Maria
Antfolk
*a,
Christian
Antfolk
a,
Hans
Lilja
bcd,
Thomas
Laurell
a and
Per
Augustsson
*ae
aDepartment of Biomedical Engineering, Lund University, Box 118, SE-221 00 Lund, Sweden. E-mail: maria.antfolk@bme.lth.se; per.augustsson@bme.lth.se
bDepartments of Laboratory Medicine, Surgery, and Medicine, Memorial Sloan Kettering Cancer Center, 1275 York Avenue, New York, NY 10065, USA
cNuffield Department of Surgical Sciences, University of Oxford, Oxford, OX3 7DQ, UK
dDepartment of Translational Medicine, Lund University, SE-205 02 Malmö, Sweden
eDepartment of Electrical Engineering and Computer Science, Massachusetts Institute of Technology, Cambridge, MA, USA
First published on 23rd March 2015
Metastatic disease is responsible for most cancer deaths, and hematogenous spread through circulating tumor cells (CTC) is a prerequisite for tumor dissemination. CTCs may undergo epithelial–mesenchymal transition where many epithelial cell characteristics are lost. Therefore, CTC isolation systems relying on epithelial cell markers are at risk of losing important subpopulations of cells.
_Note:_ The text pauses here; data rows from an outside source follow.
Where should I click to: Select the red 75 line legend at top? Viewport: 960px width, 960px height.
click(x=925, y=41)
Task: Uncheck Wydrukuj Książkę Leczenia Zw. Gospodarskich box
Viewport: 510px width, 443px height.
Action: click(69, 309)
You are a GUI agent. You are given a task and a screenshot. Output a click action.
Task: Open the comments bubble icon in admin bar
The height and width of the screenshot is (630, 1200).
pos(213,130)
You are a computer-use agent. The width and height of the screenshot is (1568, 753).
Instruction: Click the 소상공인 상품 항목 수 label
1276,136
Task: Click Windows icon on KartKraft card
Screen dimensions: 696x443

Here, a simple acoustophoresis-based cell separation instrument is presented. Cells are uniquely separated while maintained in their initial suspending medium, thus eliminating the need for a secondary cell-free medium to hydrodynamically pre-position them before the separation. When characterizing the system using polystyrene particles, 99.6 ± 0.2% of 7 μm diameter particles were collected through one outlet while 98.8 ± 0.5% of 5 μm particles were recovered through a second outlet. Prostate cancer cells (DU145) spiked into blood were enriched from white blood cells at a sample flow rate of 100 μL min−1 providing 86.5 ± 6.7% recovery of the cancer cells with 1.1 ± 0.2% contamination of white blood cells. By increasing the acoustic intensity a recovery of 94.8 ± 2.8% of cancer cells was achieved with 2.2 ± 0.6% contamination of white blood cells. The single inlet approach makes this instrument insensitive to acoustic impedance mismatch; a phenomenon reported to importantly affect accuracy in multi-laminar flow stream acoustophoresis. It also offers a possibility of concentrating the recovered cells in the chip, as opposed to systems relying on hydrodynamic pre-positioning which commonly dilute the target cells.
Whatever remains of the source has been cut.